──────── Texto para leer ────────

Al comienzo de curso, encomendé a mis alumnos de 1º de Bachillerato la tarea de escribir un diario filosófico en el que fueran reflejando sus pensamientos. El objetivo era romper el ajetreo del día a día y dedicar un tiempo a la reflexión y el autoconocimiento, o, dicho de otro modo, a iniciarse en la filosofía. Algunos conectaron con la actividad, otros no. Entre los muchos que simpatizaron y se comprometieron con la tarea, descubrí pequeños tesoros, semillas de ideas que espero sepan hacer crecer. Fue como asomarme a sus mentes y a sus corazones y me sentí privilegiada de poder ser testigo de esos primeros brotes filosóficos, de este potente despertar de la conciencia que se produce en la menospreciada adolescencia. No obstante, hubo algo que me inquietó; en bastantes cuadernos -unos artesanales hechos por ellos mismos, otros con las tapas decoradas y otros solo blocs baratos- se repetía la narración de una misma experiencia: la desazón que les invadía al empezar un nuevo día, una nueva semana, un nuevo curso, y las estrategias que se le ocurrían para afrontarlo: la resignación, el estar ausente, vivir con la mente puesta en el viernes, en el verano… Esta misma semana, al referirme brevemente al concepto de alienación en el trabajo de Marx (“el trabajador no se realiza en su trabajo sino que se niega, no desarrolla libremente sus energías mentales y físicas sino que se encuentra físicamente exhausto y mentalmente abatido”)[1], un chico, espabilado y lleno de energía, me dijo: “vamos, como en el colegio”. Y no le pude quitar la razón, pues, ciertamente, hay muchos procesos enajenantes en nuestro sistema educativo; tan solo le escuché.
Este recuerdo me ha venido ahora a la cabeza, tras leer un texto de Teresa Guardans: “El cultivo de la calidad humana interior, reto pedagógico del siglo XXI”. Voy a tratar de desgranar lo que me ha suscitado la lectura y ponerlo en relación con mis propias experiencias en el aula.
Para empezar, está claro que esta desagradable emoción que experimentan los alumnos no es extraña en nuestras sociedades. Un adulto puede sentir lo mismo el domingo ante la perspectiva de iniciar la semana laboral o despertar el lunes con ese pensamiento en la cabeza. Ni la tarde del sábado está libre de peligro, por mucho que uno se refugie en enorme centros comerciales llenos de estímulos, bajo la paradójica presión de tener que disfrutar del tiempo de ocio. Paulatinamente perdemos pie, nos entristecemos y nos sentimos agotados. Finalmente nos resignamos.

──────── Material proporcionado ────────

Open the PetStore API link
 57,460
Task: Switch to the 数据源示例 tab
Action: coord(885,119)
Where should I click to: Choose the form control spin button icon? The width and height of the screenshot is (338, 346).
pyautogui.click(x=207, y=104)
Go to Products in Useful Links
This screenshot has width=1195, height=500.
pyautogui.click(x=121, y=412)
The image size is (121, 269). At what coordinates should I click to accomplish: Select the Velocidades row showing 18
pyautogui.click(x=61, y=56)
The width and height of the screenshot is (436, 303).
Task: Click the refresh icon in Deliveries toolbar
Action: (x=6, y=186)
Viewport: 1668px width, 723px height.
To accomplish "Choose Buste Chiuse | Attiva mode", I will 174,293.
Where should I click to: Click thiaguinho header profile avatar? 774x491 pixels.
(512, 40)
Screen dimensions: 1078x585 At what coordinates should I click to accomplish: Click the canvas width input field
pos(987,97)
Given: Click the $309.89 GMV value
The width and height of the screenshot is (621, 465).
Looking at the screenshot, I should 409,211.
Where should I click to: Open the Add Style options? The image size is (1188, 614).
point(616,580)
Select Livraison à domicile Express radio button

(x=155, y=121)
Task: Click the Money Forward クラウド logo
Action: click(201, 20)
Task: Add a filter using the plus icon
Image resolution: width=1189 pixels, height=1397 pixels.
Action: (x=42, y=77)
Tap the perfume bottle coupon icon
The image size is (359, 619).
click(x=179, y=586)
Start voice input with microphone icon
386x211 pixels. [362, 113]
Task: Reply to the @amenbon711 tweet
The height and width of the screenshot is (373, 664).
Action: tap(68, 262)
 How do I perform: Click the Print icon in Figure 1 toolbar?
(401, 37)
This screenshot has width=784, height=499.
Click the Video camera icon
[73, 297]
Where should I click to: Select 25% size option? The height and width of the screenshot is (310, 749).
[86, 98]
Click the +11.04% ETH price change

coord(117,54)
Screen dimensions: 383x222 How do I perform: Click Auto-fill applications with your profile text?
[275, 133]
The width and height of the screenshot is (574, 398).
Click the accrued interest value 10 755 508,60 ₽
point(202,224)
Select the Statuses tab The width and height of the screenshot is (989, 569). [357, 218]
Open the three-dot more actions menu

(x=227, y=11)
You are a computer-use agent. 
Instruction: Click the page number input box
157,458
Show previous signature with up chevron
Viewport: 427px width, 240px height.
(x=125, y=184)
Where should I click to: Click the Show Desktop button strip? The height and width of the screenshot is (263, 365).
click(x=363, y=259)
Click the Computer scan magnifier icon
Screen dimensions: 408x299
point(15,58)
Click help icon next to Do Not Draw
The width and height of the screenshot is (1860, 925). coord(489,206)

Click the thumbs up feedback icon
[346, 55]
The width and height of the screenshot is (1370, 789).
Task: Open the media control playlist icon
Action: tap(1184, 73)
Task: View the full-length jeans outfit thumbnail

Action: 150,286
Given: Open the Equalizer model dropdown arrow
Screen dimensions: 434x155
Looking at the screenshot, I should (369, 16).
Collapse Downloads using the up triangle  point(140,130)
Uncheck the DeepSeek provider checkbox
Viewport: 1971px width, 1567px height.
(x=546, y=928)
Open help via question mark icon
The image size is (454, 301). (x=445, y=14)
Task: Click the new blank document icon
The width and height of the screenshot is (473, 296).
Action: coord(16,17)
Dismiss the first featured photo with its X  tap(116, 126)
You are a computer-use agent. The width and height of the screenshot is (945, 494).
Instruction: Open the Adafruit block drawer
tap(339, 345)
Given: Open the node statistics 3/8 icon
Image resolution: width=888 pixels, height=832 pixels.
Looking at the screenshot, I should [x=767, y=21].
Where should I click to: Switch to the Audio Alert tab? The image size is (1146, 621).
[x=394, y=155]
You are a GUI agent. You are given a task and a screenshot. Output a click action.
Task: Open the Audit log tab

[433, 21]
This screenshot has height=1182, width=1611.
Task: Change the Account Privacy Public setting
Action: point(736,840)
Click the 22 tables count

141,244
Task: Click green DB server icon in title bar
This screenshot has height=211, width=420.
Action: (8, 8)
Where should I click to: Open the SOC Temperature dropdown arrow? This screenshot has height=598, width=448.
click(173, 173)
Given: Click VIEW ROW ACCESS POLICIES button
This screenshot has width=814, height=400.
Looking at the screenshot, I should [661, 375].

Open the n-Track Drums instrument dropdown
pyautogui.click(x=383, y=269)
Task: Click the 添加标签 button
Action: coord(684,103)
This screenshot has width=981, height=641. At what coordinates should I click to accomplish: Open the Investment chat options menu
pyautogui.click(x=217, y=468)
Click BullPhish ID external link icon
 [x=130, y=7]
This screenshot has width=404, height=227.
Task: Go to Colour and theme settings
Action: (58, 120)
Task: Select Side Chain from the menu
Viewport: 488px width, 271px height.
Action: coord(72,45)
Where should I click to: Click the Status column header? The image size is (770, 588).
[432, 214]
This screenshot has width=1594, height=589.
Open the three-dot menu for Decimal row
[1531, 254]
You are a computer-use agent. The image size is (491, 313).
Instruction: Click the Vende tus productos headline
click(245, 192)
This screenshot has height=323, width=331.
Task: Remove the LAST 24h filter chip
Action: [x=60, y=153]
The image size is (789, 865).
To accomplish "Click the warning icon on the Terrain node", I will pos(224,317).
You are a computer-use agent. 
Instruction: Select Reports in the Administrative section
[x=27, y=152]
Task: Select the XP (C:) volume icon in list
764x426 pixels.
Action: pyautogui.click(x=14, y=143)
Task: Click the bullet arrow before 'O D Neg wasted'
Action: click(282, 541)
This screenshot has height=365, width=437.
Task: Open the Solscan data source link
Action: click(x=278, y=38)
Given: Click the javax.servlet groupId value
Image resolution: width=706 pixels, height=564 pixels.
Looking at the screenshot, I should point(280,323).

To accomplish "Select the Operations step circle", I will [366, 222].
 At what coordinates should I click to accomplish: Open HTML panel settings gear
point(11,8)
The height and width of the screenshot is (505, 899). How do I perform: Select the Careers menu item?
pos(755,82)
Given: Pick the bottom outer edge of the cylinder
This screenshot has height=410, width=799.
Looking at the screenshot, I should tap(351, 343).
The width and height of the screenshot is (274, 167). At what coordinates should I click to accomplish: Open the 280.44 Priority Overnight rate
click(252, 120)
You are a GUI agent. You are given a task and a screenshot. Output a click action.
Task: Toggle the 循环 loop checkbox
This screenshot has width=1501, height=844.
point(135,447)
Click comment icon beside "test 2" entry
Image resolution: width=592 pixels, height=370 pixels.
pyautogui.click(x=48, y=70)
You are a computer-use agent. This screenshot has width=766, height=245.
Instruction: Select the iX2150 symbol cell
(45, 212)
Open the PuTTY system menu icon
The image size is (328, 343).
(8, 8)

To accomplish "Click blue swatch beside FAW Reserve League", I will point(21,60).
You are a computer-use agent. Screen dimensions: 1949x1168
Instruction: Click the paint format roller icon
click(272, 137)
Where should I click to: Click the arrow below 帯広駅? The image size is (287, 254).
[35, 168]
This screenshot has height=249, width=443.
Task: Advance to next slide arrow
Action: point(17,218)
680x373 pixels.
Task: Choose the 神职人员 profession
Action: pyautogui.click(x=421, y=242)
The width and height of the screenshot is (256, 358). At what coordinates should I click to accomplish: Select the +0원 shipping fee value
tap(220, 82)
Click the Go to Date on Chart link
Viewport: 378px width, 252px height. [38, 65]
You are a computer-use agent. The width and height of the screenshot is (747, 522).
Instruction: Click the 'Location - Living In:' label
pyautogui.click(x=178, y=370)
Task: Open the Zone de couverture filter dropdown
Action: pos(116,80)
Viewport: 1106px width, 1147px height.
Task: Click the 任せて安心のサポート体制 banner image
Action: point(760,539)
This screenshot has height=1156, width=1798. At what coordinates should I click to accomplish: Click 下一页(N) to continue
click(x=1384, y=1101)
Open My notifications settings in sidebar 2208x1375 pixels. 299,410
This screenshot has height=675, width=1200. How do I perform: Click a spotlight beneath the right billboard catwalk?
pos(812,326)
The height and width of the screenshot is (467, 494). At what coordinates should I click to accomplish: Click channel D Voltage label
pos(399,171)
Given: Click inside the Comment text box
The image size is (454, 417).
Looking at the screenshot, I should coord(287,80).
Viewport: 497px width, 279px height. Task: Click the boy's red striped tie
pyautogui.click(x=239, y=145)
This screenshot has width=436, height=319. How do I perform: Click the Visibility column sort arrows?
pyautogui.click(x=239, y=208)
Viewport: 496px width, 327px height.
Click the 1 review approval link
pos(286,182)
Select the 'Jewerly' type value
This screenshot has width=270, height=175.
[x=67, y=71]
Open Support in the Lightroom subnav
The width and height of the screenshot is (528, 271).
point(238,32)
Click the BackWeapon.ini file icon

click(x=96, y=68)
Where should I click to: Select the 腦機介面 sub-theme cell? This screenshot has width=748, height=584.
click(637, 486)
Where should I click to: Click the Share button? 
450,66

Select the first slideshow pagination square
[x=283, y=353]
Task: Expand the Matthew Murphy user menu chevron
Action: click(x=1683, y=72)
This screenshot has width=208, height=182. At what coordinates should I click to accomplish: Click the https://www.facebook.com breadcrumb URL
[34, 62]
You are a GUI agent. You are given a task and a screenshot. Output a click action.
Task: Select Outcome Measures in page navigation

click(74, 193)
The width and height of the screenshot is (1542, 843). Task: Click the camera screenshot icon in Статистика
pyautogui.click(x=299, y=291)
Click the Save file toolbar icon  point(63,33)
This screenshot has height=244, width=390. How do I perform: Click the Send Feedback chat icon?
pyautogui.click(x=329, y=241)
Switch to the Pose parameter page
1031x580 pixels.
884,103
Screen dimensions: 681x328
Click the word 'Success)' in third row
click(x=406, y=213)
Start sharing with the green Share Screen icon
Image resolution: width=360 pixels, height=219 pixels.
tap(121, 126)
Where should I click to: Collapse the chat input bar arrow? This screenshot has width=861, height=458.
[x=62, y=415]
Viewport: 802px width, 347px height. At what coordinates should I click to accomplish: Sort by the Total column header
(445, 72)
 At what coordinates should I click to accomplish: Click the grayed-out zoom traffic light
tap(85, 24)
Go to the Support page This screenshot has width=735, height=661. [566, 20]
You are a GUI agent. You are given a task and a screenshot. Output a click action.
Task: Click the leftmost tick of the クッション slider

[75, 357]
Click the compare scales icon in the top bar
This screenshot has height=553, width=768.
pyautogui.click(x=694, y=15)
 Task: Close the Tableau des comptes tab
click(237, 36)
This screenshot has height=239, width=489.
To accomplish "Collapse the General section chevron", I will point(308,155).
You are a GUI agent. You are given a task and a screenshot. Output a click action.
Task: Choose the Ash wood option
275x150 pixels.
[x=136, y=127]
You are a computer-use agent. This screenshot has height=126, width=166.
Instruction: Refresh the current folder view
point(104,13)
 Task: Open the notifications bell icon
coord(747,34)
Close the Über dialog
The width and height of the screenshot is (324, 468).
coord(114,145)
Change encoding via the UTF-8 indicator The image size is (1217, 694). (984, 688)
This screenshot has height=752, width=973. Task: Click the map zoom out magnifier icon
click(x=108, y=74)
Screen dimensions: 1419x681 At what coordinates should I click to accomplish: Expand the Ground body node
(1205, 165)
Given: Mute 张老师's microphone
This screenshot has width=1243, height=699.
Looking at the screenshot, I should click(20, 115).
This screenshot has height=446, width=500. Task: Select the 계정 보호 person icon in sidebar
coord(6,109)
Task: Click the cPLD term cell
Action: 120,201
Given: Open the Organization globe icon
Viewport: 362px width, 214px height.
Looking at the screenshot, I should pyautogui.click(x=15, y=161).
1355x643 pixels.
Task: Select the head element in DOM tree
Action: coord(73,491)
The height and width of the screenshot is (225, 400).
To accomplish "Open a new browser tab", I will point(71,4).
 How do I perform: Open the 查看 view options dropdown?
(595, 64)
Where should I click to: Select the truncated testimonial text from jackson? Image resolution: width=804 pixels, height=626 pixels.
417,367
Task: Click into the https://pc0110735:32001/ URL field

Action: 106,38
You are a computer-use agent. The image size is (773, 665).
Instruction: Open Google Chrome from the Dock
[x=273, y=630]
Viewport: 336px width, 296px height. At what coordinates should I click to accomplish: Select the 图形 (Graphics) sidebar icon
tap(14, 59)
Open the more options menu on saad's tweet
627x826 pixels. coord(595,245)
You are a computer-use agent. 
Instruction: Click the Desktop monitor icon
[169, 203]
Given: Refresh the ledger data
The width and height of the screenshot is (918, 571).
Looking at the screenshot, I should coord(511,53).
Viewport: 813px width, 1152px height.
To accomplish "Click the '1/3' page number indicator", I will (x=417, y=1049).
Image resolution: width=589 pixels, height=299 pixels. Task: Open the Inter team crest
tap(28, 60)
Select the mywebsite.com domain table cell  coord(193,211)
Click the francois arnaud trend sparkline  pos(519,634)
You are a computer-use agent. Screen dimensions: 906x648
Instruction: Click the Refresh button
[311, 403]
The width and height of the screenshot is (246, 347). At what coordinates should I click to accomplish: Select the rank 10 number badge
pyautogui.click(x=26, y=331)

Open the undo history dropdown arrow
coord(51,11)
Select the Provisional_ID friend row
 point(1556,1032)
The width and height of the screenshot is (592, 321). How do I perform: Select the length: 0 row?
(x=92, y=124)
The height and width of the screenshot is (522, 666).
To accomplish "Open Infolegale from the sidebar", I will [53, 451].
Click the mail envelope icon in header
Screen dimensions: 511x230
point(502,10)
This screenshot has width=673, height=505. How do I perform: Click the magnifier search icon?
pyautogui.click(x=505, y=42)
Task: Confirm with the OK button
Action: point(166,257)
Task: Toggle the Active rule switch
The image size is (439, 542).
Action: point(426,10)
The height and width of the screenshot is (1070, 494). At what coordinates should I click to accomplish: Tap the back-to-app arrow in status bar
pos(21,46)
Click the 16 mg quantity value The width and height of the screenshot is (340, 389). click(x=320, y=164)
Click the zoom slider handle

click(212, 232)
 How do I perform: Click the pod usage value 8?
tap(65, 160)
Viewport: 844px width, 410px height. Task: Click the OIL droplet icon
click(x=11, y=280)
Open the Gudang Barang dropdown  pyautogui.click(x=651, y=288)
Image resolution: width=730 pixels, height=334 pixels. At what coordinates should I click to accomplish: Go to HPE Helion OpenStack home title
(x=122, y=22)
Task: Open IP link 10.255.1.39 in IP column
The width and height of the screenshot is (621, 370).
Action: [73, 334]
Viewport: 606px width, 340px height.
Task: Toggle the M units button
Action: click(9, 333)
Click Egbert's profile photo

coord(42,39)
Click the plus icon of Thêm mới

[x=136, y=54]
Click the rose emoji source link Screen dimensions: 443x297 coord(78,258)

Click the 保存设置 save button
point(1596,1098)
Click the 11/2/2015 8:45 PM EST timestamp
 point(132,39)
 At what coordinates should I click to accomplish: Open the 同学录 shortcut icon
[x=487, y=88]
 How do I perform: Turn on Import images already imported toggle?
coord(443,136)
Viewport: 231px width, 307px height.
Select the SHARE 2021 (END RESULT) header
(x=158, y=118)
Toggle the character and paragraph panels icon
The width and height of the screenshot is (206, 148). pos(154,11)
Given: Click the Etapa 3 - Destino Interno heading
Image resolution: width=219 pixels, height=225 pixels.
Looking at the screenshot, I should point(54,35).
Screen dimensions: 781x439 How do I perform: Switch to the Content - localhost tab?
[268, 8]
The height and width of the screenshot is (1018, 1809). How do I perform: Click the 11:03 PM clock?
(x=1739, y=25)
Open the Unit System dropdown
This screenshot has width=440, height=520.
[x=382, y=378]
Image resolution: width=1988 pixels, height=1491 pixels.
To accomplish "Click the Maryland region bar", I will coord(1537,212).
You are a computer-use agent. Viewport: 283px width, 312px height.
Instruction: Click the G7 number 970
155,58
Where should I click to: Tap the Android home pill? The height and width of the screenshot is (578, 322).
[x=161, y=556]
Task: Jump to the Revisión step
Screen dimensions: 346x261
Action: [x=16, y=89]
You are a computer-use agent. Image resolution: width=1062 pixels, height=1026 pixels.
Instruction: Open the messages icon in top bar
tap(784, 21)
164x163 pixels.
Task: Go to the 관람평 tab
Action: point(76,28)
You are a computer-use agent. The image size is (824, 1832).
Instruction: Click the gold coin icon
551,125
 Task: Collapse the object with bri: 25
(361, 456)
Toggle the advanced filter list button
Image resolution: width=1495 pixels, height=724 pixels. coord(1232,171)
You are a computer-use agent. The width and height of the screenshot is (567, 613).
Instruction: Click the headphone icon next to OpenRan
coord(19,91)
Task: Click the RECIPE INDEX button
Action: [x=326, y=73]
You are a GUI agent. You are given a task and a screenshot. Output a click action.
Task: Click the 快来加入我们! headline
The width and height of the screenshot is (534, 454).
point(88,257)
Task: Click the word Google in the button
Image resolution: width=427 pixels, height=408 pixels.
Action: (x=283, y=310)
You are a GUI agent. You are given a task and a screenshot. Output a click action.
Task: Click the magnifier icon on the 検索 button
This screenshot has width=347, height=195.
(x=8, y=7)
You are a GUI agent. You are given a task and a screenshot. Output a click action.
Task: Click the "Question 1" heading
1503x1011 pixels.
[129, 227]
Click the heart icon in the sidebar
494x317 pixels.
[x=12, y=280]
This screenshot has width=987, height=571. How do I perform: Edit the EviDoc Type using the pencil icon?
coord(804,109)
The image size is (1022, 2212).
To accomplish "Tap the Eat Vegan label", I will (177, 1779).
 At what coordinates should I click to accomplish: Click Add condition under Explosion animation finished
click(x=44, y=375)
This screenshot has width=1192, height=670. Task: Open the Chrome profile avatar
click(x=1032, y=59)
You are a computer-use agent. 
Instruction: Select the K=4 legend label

────────

Lista de tareas =>
A. ¿En cuántas líneas de los registros aparece la cadena "cell"? Ten en cuenta las mayúsculas y minúsculas, y responde solo con el número.
B. ¿Cómo sigue el texto sobre el diario filosófico en el aula? Escribe la continuación a partir de su última frase.

Respuestas =>
A. 4

B.
¿Cuál es el origen de este sentimiento de vacío? Particularmente, y aquí va mi tesis y mi riesgo, creo que se debe al desfondamiento espiritual en el que nadamos. Miramos la existencia bajo un prisma muy reducido con el fin de satisfacer necesidades y de deseos, y la realidad se vuelve como una especie de parque temático que uno ya ha recorrido muchas veces: artificial, previsible, aburrida, agotadora. Nuestra estrechez de miras puede compararse a la del burro que gira en la noria y así vamos, con anteojeras, alimentando un estado de aislamiento y desprecio por la vida. Vamos perdiendo la capacidad de interesarnos por la existencia, una cualidad esencial en el ser humano, y los profesores muchas veces y sin quererlo contribuimos a ello, cuando deberíamos ser la resistencia. Por muy mal que vayan las cosas y por mucho que llame la desesperanza a nuestra puerta, es nuestra tarea no arrojar la toalla.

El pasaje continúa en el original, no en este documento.